Macbook Pro 2.4Ghz 160GB 4GB, Mac OS X (10.6.3), iPad 64GB 3G, iPhone 3G
  • 1. Re: Converting MP3-AAC and condensing iTunes library
    Jolly Giant Level 7 Level 7 (25,440 points)
    IMHO, it makes little sense to convert from one lossy format into another. if the source files were e.g. Apple Lossless, i would recommend to convert them to AAC 256 (which is superior in quality to MP3 320).

    in your case, i would leave things as they are.

    happy computing !

    JGG

  • 2. Re: Converting MP3-AAC and condensing iTunes library
    MacAddiction Level 1 Level 1 (0 points)
    Thanks Jolly.

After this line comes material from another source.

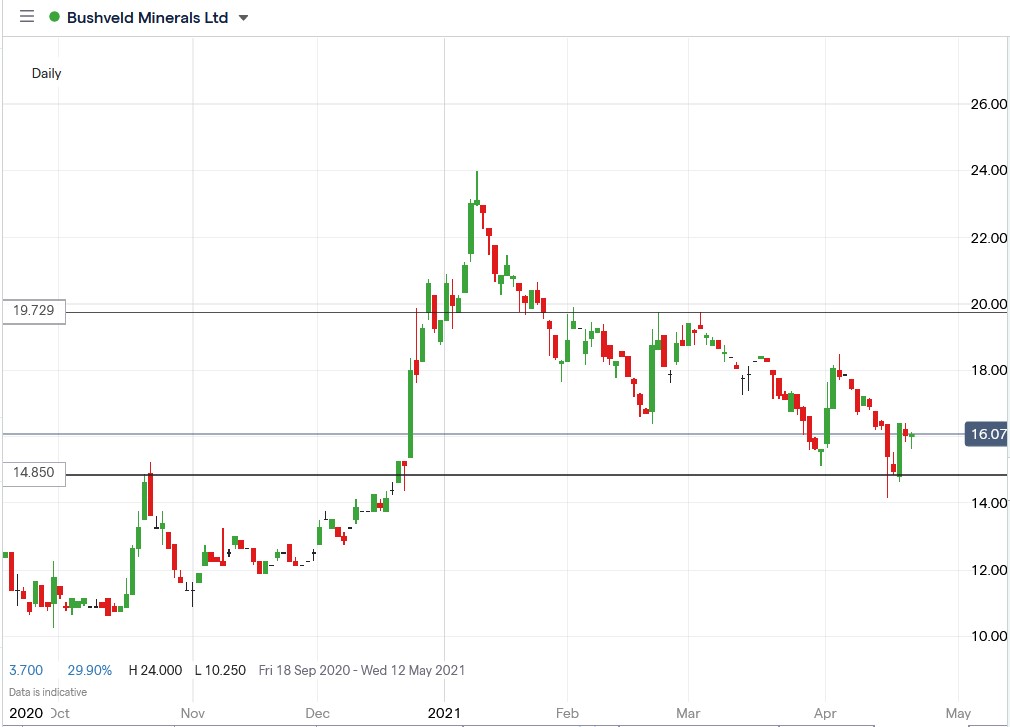Click the 14.850 price level label
This screenshot has height=727, width=1010.
click(33, 473)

I guess the bottom line is that I don't fully comprehend all the various formats.

    Most of mine are MPEG, 225 kbps (VBR).

    I noticed that I have quite a few AIFF files that are huge. When I converted a sample MPEG to AAC, it saved a good bit of space.
  • 3. Re: Converting MP3-AAC and condensing iTunes library
    Jolly Giant Level 7 Level 7 (25,440 points)
    MacAddiction wrote:
    I guess the bottom line is that I don't fully comprehend all the various formats.

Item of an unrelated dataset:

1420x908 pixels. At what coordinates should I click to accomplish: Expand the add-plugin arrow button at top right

    see Digital Audio Formats: A Guide

    Most of mine are MPEG, 225 kbps (VBR).


    as i said, i would leave them as they are.

    I noticed that I have quite a few AIFF files that are huge.


    AIFF is a lossless format (as the article above outlines). here it would sense to convert to, say, AAC 256.

    edit the article does not mention AIFF so here's a read to peruse: http://en.wikipedia.org/wiki/AudioInterchange_FileFormat

    When I converted a sample MPEG to AAC, it saved a good bit of space.


    true. but, converting from an already lossy format to an even lossier (e.g. AAC 128) will certainly affect the sound quality. so, it comes down to what is more important to you: space or sound quality. since you are a professional musician, i would expect the latter

    what i'm doing is this: CD's are ripped into Apple Lossless files. i move these files to an external HD, then option drag them into iTunes. this will cause iTunes to index the path to the original files but not copy them physically into my main library. with the external connected, i have iTunes convert the Apple Lossless into AAC 256. the AAC's are added to the main library.

    for example, if an Apple Lossless files weighs in @ 34,2 MB, the AAC 256 has 9,2 MB only but the sound quality is excellent.

    JGG



    edited by the Jolly Green Giant (where Green stands for environmentally friendly)
  • 4. Re: Converting MP3-AAC and condensing iTunes library
    MacAddiction Level 1 Level 1 (0 points)
    Thanks JGG! That makes perfect sense now that I understand formats (thanks to your link).
  • 5. Re: Converting MP3-AAC and condensing iTunes library
    Jolly Giant Level 7 Level 7 (25,440 points)
    glad i could help !

    enjoy ...

    JGG

  • 6. Re: Converting MP3-AAC and condensing iTunes library
    Chris CA Level 9 Level 9 (74,870 points)
    When I converted a sample MPEG to AAC, it saved a good bit of space.

    Because you converted to a lesser bit rate, not because you converted from MPEG to AAC.
    You would have also saved space had you converted to lesser bit rate AAC.
    And as Jolly stated, not a great idea to convert from one lossy format to another unless you really, really need to.
    Also, if you want to change bit rates (say shrink file size), it's best to reRIP from the highest quality source (ie. CD) you have.